Sujet que j’évite depuis je ne sais combien d’années; où j’oscille entre une sidération complète (pas un déni, juste je ne veux rien voir, rien lire, rien entendre sur le sujet) et des bonnes grosses blagues que ne renierait pas Le Pen. Blagues que je m’autorise et « interdis » à quasi tout le monde d’ailleurs.
Je ne suis jamais entrée dans aucun musée sur la déportation ; la dernière fois où j’ai eu un vague contact avec le sujet c’est à la synagogue Pinkas à Prague vers 1995 et cela s’est très mal passé. Depuis j’évite, je contourne. J’écris des trucs, j’appuie sur la croix, fermer sans enregistrer, le tout dans la poche avec une couette par dessus.
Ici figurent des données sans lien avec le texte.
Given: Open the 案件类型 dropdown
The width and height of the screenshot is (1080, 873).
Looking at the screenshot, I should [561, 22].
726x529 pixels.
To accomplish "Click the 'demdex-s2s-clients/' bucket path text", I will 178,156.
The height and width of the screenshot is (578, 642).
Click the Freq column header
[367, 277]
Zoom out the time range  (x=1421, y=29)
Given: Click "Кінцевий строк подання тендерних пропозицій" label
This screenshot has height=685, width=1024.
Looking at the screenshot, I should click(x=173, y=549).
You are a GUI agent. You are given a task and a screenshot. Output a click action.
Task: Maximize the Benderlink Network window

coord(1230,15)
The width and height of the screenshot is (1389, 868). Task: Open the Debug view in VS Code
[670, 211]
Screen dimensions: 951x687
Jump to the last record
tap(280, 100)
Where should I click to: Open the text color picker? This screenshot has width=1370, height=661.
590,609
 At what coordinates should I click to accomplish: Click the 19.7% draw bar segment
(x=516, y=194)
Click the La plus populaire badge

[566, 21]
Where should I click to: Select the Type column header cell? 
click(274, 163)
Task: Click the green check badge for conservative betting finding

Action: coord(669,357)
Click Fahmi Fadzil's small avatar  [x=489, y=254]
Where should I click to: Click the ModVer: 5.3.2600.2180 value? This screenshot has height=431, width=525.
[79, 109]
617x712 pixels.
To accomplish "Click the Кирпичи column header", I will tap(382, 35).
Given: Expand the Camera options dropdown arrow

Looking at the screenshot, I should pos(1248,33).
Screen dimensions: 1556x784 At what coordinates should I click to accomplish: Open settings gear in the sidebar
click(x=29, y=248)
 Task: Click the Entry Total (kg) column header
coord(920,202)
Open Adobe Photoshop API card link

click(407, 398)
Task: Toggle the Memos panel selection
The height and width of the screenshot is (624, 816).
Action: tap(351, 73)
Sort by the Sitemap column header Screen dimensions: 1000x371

Je ne sais pas comment on gère un trauma qui n’est pas le mien et qui s’est passé si longtemps avant ma naissance. Je suis allée voir des psys, sans aucun hasard j’ai chaque fois choisi des psys juifs ashkénazes à peu près aussi à l’aise que moi sur le sujet. Le dernier m’avait dit « oh vous savez moi il m’a fallu 50 ans pour accepter que j’avais le droit d’être en vie. » Ok. Pas gagné donc. On va passer à la couette triple épaisseur je crois.
Mon père passait son temps à regarder des émissions sur la seconde guerre mondiale ; je n’ai jamais vraiment compris pourquoi et cela n’était pas quelqu’un à qui j’aurais pu en demander les raisons. Chacun a sa manière de gérer un trauma ; je n’ai pas à juger mais j’aurais aimé comprendre. Espérait-il comprendre quelque chose ? Trouver des raisons ? J’ai tenté de regarder, il y a deux ans environ, un reportage sur Barbie, je suis allée flinguer une porte, j’en ai conclu que cela n’était pas le moment.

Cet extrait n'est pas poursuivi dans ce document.